Darrow picked up the time-table and tossed it on to the table. Then he rose to his feet, lit a cigar and went to the window. Through the rain he could just discover the face of a clock in a tall building beyond the railway roofs. He pulled out his watch, compared the two time-pieces, and started the hands of his with such a rush that they flew past the hour and he had to make them repeat the circuit more deliberately. He felt a quite disproportionate irritation at the trifling blunder. When he had corrected it he went back to his chair and threw himself down, leaning back his head against his hands. Presently his cigar went out, and he got up, hunted for the matches, lit it again and returned to his seat.

The room was getting on his nerves. During the first few days, while the skies were clear, he had not noticed it, or had felt for it only the contemptuous indifference of the traveller toward a provisional shelter. But now that he was leaving it, was looking at it for the last time, it seemed to have taken complete possession of his mind, to be soaking itself into him like an ugly indelible blot. Every detail pressed itself on his notice with the familiarity of an accidental confidant: whichever way he turned, he felt the nudge of a transient intimacy…

The one fixed point in his immediate future was that his leave was over and that he must be back at his post in London the next morning. Within twenty-four hours he would again be in a daylight world of recognized activities, himself a busy, responsible, relatively necessary factor in the big whirring social and official machine. That fixed obligation was the fact he could think of with the least discomfort, yet for some unaccountable reason it was the one on which he found it most difficult to fix his thoughts. Whenever he did so, the room jerked him back into the circle of its insistent associations. It was extraordinary with what a microscopic minuteness of loathing he hated it all: the grimy carpet and wallpaper, the black marble mantelpiece, the clock with a gilt allegory under a dusty bell, the high-bolstered brown-counterpaned bed, the framed card of printed rules under the electric light switch, and the door of communication with the next room.

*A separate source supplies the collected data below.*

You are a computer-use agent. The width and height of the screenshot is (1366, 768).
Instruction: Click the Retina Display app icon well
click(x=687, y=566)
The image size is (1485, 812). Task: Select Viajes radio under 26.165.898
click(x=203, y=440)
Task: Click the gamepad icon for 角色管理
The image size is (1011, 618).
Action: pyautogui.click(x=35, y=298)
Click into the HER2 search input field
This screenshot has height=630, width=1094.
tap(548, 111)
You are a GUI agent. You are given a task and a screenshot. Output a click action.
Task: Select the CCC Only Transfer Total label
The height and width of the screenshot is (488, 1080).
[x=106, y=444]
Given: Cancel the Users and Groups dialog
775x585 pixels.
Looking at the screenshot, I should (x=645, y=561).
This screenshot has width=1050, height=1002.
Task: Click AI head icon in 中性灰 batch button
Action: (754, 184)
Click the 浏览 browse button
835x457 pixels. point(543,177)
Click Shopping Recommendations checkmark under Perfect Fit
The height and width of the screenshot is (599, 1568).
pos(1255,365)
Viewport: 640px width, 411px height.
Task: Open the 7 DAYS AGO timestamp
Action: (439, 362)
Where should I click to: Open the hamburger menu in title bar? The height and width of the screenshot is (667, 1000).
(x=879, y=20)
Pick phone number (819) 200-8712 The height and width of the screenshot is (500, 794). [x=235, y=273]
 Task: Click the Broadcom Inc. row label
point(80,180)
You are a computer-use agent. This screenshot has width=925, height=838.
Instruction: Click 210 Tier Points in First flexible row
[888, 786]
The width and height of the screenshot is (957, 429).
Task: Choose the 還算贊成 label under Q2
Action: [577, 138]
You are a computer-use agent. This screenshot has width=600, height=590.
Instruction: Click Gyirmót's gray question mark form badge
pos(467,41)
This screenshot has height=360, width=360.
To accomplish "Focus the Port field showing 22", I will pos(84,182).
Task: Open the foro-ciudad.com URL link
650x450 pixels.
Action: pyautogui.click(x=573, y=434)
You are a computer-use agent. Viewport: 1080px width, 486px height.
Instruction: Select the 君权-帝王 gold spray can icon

He hated the door most of all…

At the outset, he had felt no special sense of responsibility. He was satisfied that he had struck the right note, and convinced of his power of sustaining it. The whole incident had somehow seemed, in spite of its vulgar setting and its inevitable prosaic propinquities, to be enacting itself in some unmapped region outside the pale of the usual. It was not like anything that had ever happened to him before, or in which he had ever pictured himself as likely to be involved; but that, at first, had seemed no argument against his fitness to deal with it.

Perhaps but for the three days’ rain he might have got away without a doubt as to his adequacy. The rain had made all the difference. It had thrown the whole picture out of perspective, blotted out the mystery of the remoter planes and the enchantment of the middle distance, and thrust into prominence every commonplace fact of the foreground. It was the kind of situation that was not helped by being thought over; and by the perversity of circumstance he had been forced into the unwilling contemplation of its every aspect…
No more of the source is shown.